Hi everyone. My name is Zach Newman. I'm a graduate student studying atomic physics (home dept. Optical Sciences) at the University of Arizona in sunny Tucson, Arizona.

My lab studies small clouds of Rubidium atoms which have been cooled to temperatures on the order of ~10 nanoKelvin (which is very, very cold)! At this temperature, the Rubidium atoms no longer behave as an ideal gas, like the air in the room you're sitting in; instead, they undergo a phase transition and behave as a single superfluid body, which can be understood using the laws of quantum mechanics. Some of you may know that I am talking about a Bose-Einstein condensate. More specifically we study the rotational properties of these relatively large (at least when compared to the size of atoms and molecules) quantum mechanical systems.
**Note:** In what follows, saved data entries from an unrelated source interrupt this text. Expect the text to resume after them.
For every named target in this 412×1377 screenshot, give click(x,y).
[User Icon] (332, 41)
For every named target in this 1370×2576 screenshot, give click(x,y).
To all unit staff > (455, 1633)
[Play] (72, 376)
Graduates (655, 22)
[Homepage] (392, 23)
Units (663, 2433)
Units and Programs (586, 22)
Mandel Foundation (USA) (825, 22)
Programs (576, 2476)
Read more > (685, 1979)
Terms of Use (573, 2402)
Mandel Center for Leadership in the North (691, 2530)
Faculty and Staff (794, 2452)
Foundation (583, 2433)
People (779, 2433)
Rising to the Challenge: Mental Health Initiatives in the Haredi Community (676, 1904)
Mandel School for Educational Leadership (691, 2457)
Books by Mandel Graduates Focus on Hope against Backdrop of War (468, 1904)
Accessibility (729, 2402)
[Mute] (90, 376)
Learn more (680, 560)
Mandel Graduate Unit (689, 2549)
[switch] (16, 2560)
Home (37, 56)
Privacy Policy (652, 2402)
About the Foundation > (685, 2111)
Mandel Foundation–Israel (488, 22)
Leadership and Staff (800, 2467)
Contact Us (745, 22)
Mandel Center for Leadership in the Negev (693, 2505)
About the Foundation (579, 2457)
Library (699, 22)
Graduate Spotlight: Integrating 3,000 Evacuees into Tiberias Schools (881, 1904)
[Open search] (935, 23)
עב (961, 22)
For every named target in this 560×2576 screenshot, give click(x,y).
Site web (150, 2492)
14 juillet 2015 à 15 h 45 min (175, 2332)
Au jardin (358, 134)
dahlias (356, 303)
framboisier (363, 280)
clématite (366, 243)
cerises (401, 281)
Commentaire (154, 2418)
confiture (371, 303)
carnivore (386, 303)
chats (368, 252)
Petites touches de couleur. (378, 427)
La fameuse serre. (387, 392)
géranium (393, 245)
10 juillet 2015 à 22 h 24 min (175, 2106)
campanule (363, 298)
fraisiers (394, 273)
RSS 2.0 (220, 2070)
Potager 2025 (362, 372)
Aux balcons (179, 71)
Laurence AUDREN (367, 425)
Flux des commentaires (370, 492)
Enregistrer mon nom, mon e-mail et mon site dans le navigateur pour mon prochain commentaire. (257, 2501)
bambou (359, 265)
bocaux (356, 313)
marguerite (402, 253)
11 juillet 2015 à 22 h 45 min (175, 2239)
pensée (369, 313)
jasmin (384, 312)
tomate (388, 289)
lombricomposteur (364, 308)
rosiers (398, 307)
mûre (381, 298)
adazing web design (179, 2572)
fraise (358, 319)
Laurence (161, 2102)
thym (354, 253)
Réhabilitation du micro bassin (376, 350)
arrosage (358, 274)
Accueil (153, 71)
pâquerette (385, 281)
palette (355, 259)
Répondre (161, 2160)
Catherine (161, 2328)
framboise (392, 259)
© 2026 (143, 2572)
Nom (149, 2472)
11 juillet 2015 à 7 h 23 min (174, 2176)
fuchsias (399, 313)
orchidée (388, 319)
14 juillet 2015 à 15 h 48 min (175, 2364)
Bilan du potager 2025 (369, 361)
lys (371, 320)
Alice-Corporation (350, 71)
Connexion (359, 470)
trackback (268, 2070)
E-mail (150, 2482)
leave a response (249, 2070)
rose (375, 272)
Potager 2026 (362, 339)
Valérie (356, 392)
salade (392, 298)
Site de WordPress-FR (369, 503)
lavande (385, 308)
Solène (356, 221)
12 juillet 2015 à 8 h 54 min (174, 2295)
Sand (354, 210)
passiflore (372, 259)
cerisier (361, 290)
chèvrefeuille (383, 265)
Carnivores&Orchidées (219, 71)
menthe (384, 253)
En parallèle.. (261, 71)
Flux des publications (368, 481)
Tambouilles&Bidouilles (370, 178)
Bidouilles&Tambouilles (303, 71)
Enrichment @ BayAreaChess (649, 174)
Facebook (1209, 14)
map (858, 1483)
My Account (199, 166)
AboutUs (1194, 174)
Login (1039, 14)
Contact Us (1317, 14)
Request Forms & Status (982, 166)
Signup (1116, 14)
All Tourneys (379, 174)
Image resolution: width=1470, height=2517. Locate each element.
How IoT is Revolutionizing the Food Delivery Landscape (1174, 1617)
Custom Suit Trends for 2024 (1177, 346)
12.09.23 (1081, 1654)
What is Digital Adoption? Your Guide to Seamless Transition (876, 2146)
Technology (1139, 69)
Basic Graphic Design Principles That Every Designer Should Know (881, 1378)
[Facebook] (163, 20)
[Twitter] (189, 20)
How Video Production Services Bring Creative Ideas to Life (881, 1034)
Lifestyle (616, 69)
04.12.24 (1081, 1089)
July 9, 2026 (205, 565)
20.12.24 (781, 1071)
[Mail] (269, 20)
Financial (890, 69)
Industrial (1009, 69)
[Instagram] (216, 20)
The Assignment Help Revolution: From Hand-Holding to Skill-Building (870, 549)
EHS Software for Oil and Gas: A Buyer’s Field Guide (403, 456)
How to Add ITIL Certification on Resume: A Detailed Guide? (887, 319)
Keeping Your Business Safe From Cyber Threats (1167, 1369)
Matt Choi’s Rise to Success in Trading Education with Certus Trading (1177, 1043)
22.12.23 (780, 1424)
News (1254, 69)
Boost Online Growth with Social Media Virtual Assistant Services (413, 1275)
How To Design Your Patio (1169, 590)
In order to study these atoms, our lab uses tools and techniques which are well know and common in atomic physics experiments, but probably not so well know outside of this discipline. Many of these techniques involve lasers and electronics.

So...why am I mentioning all this? Well, It's because I'm very interested in teaching and getting people involved in science. Since I'm most familiar with optics, laser physics and atomic physics I'm hoping I'll be able to share some ideas about those subjects with you. In addition, I hope to share Sophia with some of my friends at school who may be able to share some of their knowledge as well!

I'm very excited about contributing Sophia; I think it has great potential and could become a very powerful learning tool. And I'm excited about learning many new things from you as well.